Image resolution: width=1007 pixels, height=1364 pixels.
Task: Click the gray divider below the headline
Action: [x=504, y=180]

------------------------------------------------------------------------

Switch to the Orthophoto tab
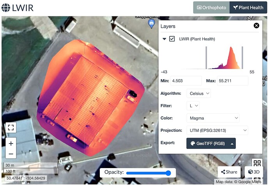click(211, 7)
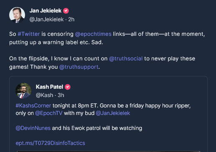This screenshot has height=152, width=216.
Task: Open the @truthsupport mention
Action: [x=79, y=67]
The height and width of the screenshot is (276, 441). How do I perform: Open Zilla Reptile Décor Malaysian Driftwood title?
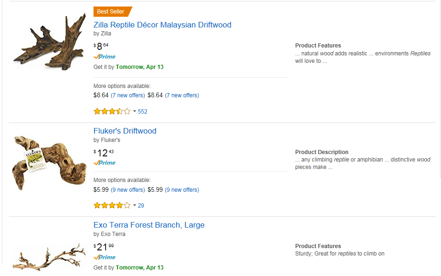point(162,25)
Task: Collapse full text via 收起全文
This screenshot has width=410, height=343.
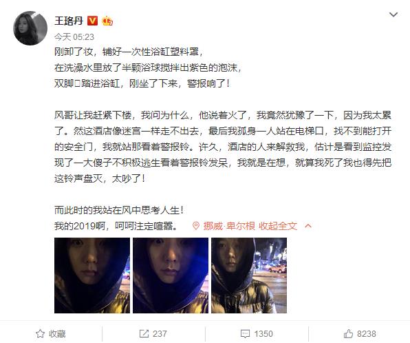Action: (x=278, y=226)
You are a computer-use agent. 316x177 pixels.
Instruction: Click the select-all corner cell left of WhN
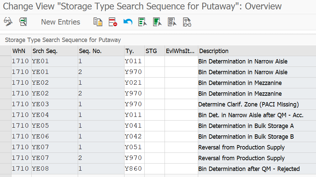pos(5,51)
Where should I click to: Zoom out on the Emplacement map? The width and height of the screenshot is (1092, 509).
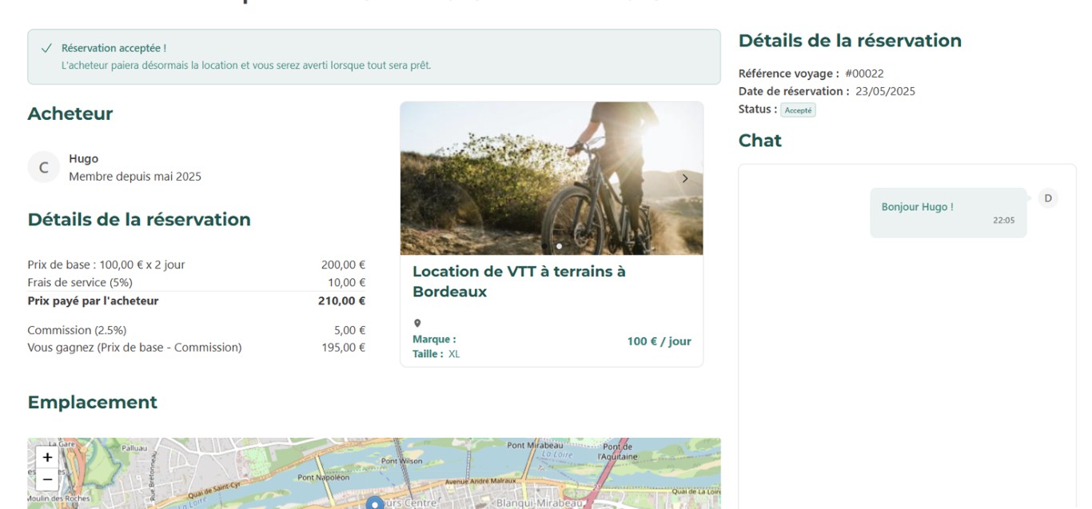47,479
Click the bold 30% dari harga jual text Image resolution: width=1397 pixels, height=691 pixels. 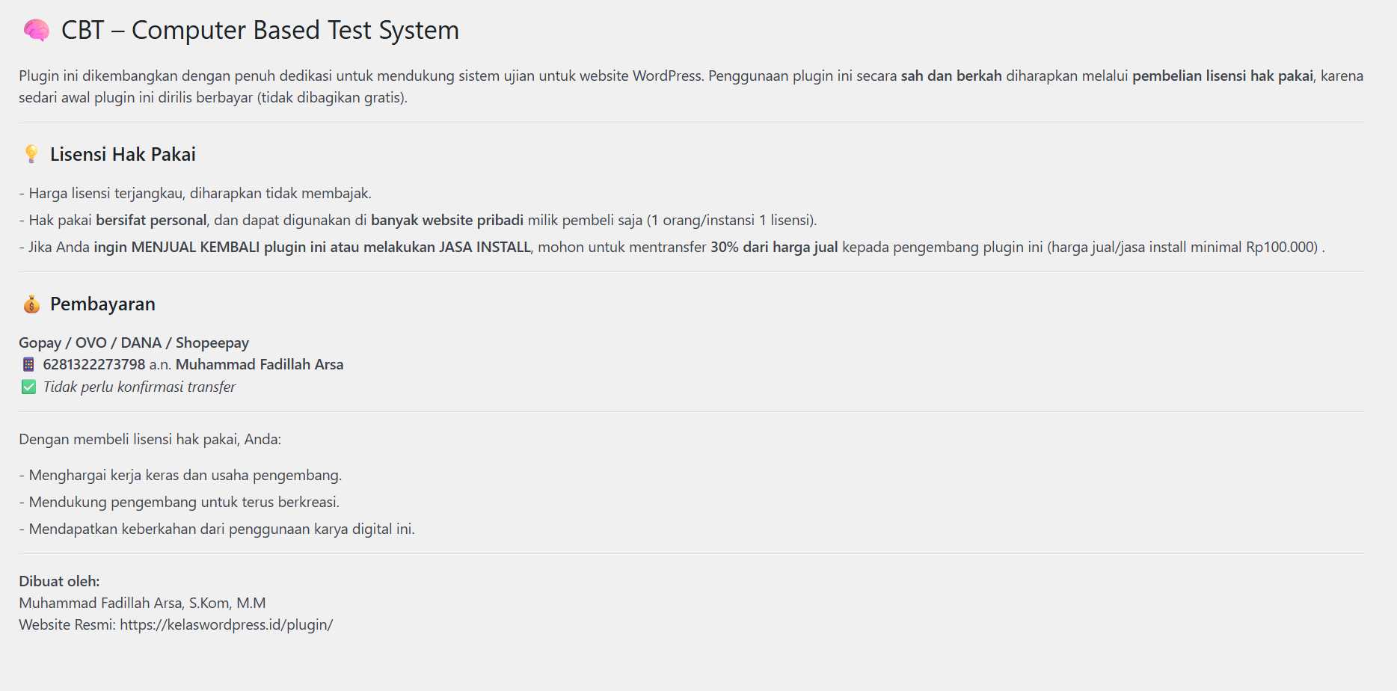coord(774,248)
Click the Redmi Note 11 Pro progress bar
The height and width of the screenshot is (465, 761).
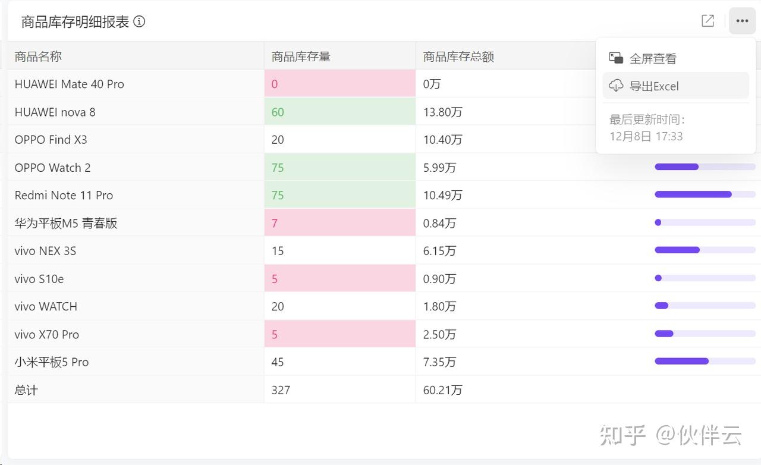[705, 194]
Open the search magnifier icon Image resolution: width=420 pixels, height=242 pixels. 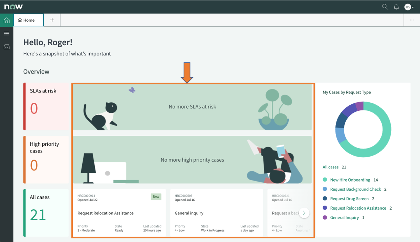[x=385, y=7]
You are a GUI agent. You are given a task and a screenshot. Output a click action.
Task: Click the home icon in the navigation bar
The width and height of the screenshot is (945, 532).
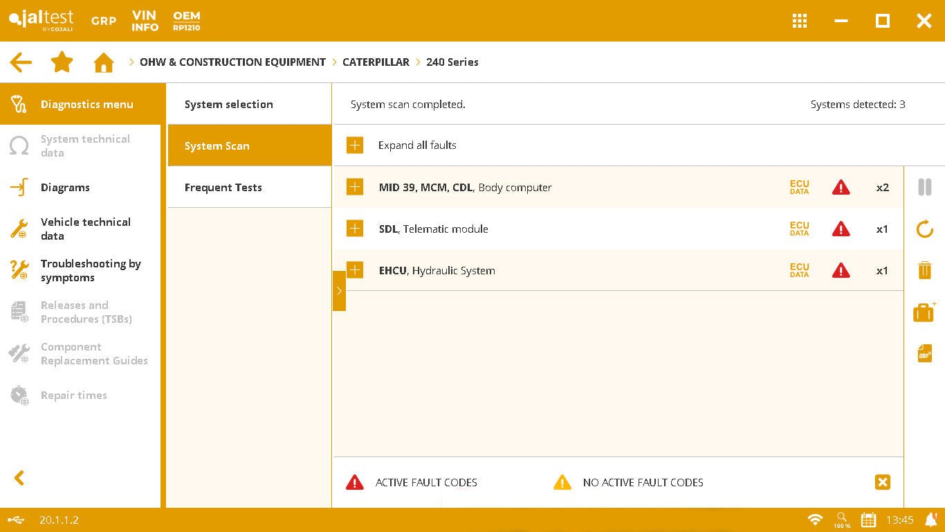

------------------------------------------------------------------------

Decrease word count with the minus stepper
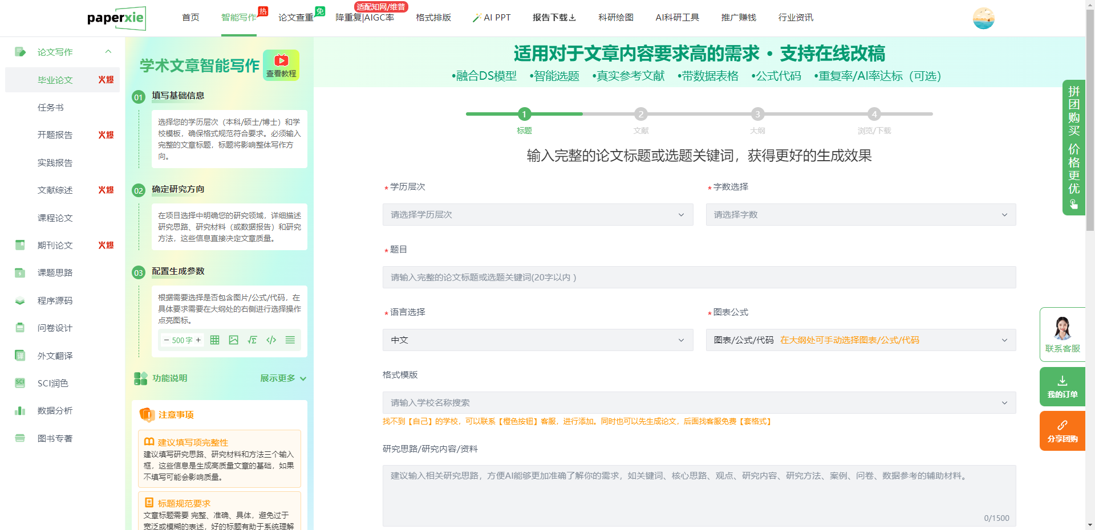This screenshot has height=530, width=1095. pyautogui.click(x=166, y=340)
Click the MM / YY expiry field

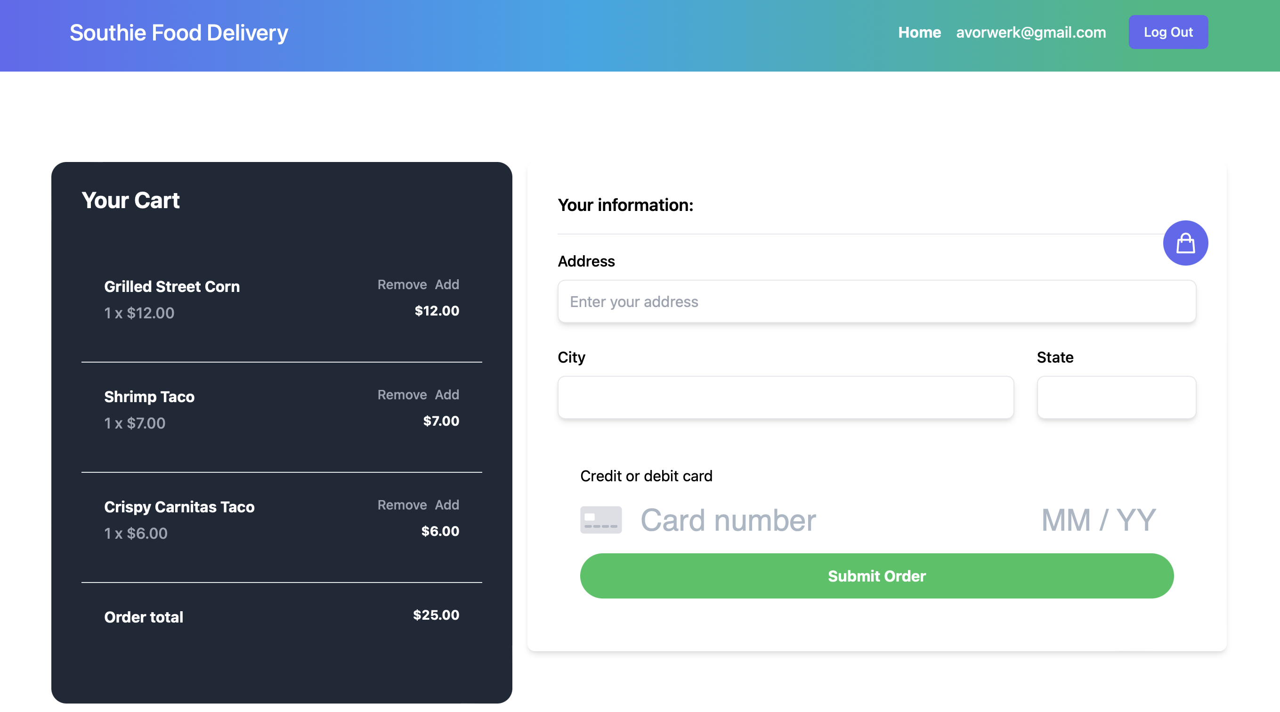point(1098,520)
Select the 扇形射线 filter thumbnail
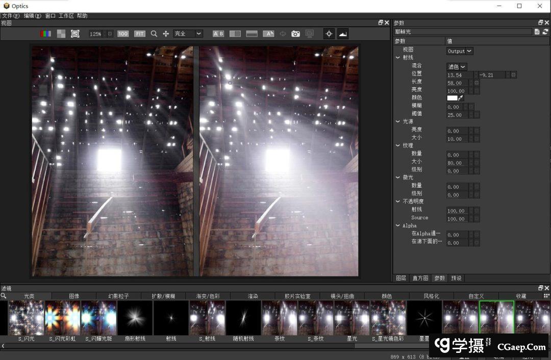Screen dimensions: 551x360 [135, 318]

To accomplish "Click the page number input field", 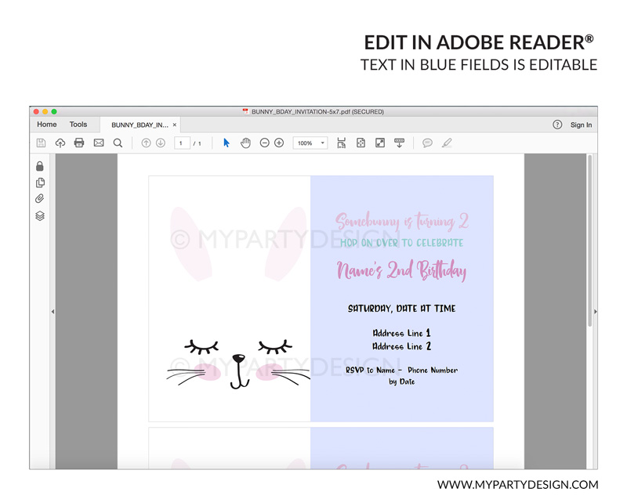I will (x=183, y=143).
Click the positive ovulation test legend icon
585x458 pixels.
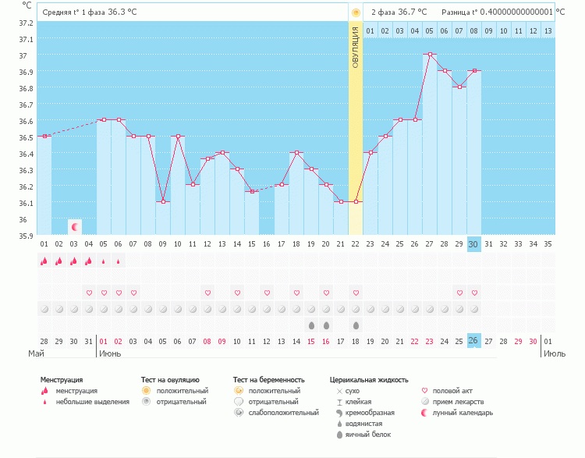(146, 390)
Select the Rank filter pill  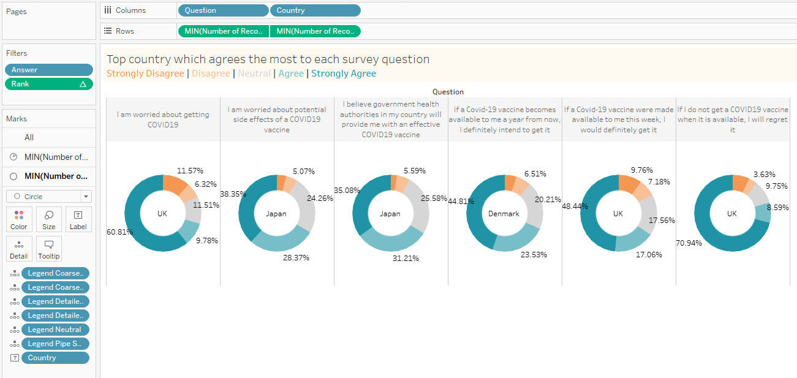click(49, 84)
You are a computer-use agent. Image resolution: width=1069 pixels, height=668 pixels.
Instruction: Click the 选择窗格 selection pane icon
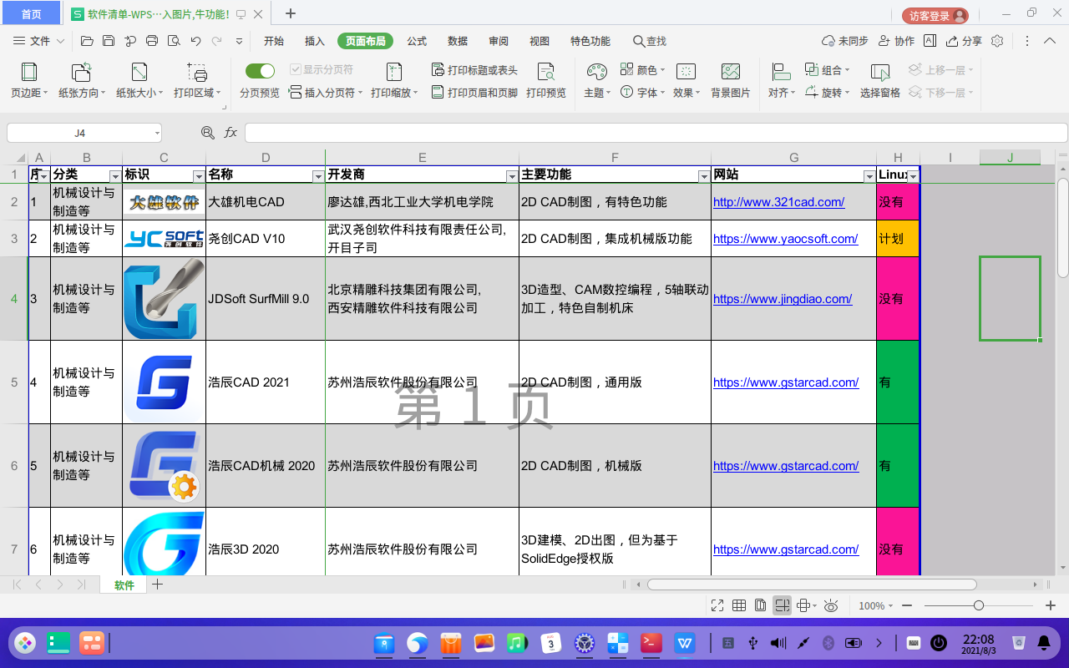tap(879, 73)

------------------------------------------------------------------------

# TASK INSTRUCTIONS:
Rewrite the lines between the one holding "Image resolution: width=1007" and the one holding "Action: [x=504, y=180]", inclusive, replacing "gray divider" with "thin separator line" and leaving all else unchanged.

# RESPONSE:
Image resolution: width=1007 pixels, height=1364 pixels.
Task: Click the thin separator line below the headline
Action: [x=504, y=180]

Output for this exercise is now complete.